SANTIAGO, Chile — A Chilean-American raised in the United States filed a criminal complaint against the Chilean government on Monday, alleging that it engaged in a systematic plan to steal thousands of babies from perceived enemies of the state in the 1970s and 1980s.
The case filed by Jimmy Lippert Thyden González, 43, aims to advance the task of Chilean prosecutors and human rights groups working on accountability for crimes committed under Gen. Augusto Pinochet.
On Sept. 11, 1973, Pinochet led a coup to overthrow Marxist President Salvador Allende, ushering in a period of brutal repression until 1990 during which at least 3,095 people were killed and tens of thousands more were imprisoned and tortured for political reasons.

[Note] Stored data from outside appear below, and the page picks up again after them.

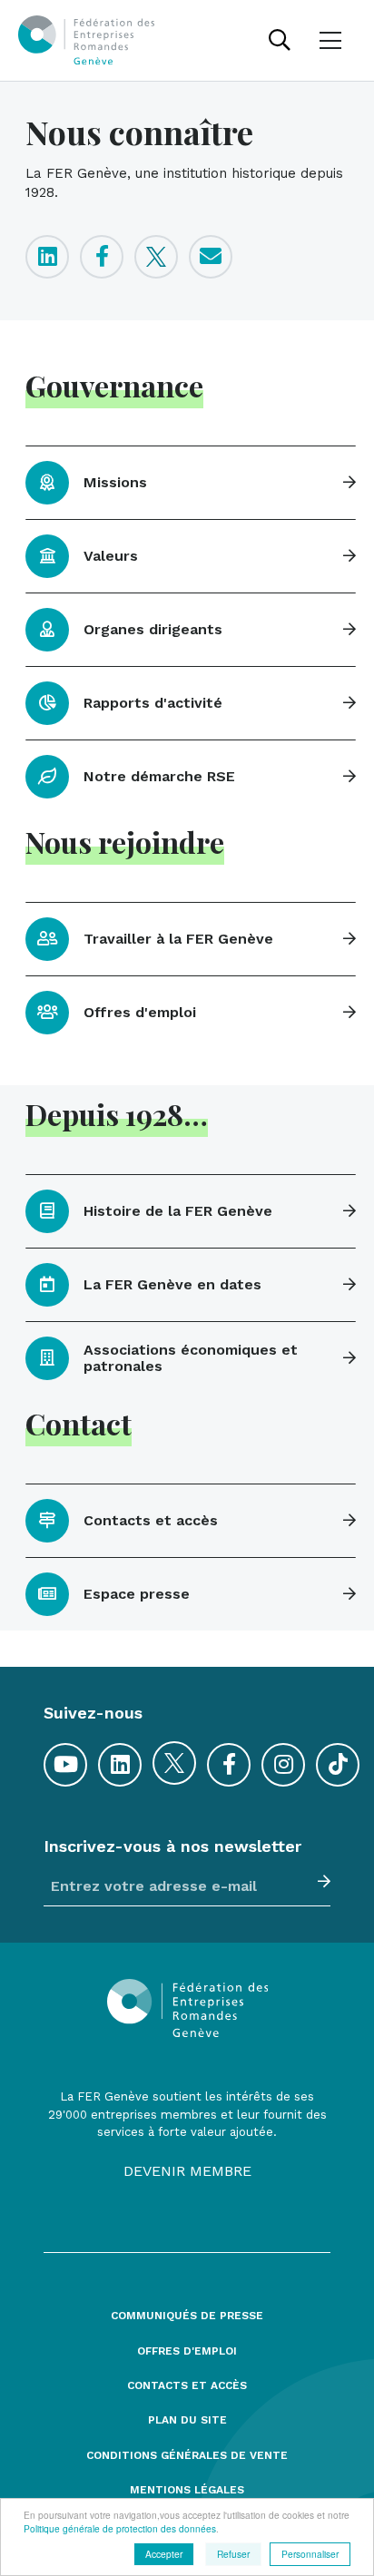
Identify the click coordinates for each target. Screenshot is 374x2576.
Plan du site (187, 2420)
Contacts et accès (187, 2386)
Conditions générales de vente (187, 2456)
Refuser (233, 2554)
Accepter (163, 2554)
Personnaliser (310, 2554)
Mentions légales (187, 2490)
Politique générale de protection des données (120, 2528)
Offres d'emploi (187, 2351)
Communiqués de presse (187, 2316)
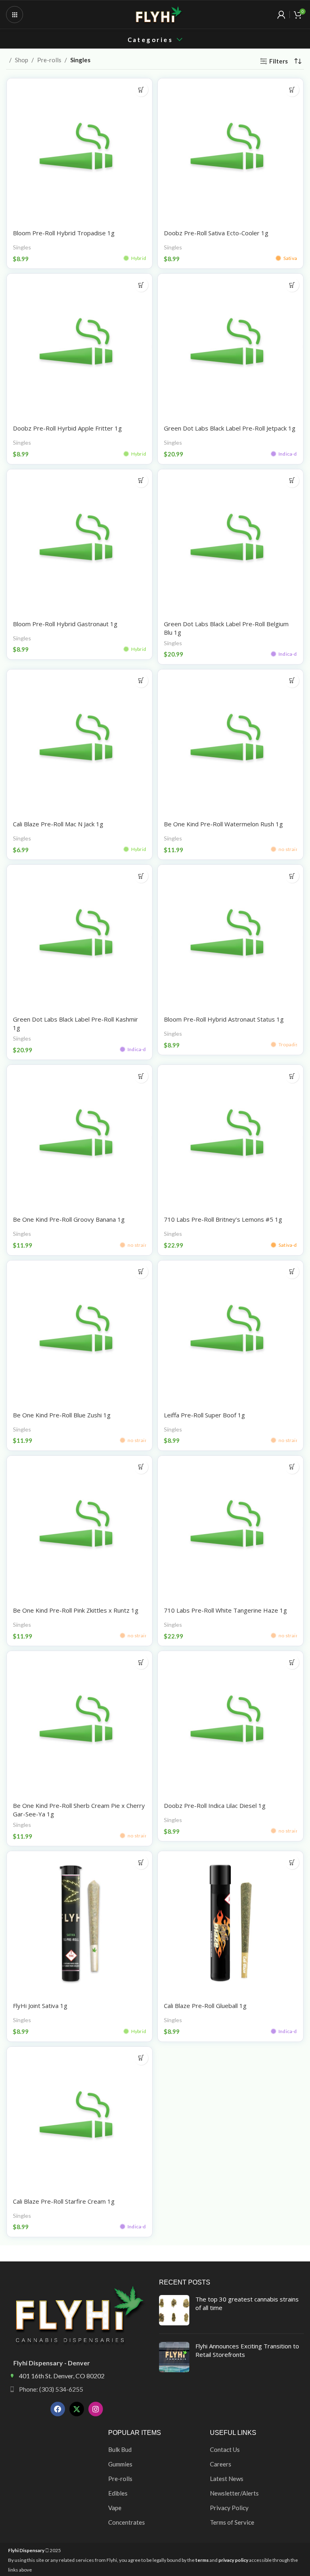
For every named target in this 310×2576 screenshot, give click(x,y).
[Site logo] (158, 13)
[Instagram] (95, 2409)
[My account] (281, 14)
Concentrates (126, 2522)
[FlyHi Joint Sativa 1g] (79, 1924)
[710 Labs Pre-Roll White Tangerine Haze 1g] (230, 1528)
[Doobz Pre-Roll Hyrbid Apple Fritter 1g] (79, 346)
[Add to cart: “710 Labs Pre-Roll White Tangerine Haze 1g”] (292, 1467)
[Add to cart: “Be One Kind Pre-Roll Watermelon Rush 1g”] (292, 681)
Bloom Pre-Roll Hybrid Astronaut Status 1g (224, 1019)
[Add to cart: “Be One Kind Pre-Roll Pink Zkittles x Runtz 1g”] (141, 1467)
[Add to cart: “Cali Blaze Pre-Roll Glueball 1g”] (292, 1862)
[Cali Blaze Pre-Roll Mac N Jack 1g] (79, 742)
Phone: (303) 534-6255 (51, 2389)
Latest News (226, 2478)
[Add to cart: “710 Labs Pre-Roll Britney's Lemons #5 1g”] (292, 1076)
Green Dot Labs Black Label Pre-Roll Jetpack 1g (229, 428)
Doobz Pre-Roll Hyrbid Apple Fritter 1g (67, 428)
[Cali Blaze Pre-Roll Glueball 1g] (230, 1924)
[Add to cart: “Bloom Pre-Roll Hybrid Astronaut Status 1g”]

Little more than a year after learning about his origins as one of thousands of Chilean adoptees taken from their biological parents without consent during Pinochet's dictatorship, Thyden González lodged his lawsuit in Santiago, Chile's capital.
He did it at a pivotal moment. On Monday, a new judge assumed control over the judicial investigations into the dictatorship's child-trafficking operations, the latest action as the left-wing government of President Gabriel Boric seeks to strengthen Chile's accountability efforts.
''First and foremost, we start with acknowledgement by the government that this has happened. Acknowledgment that there was a wrong," Thyden González, a lawyer and former Marine who was raised in Virginia, told The Associated Press in Santiago. "From there we can build on what reparations look like."
Last year, with the help of Nos Buscamos, a Chilean nonprofit facilitating the reconnection of families severed by coerced adoptions, Thyden González managed to track down and hug his birth mother, Maria Angelica González, who last glimpsed her newborn son being whisked away in a Santiago hospital ward.
Medics had told her that her premature son died shortly after delivery and that they had buried him while she recovered in the hospital. In reality, baby Thyden was given up for adoption to a family in the United States — one of the thousands of illegal overseas adoptions in Chile that predated Pinochet's dictatorship but increased during his 17 years in power.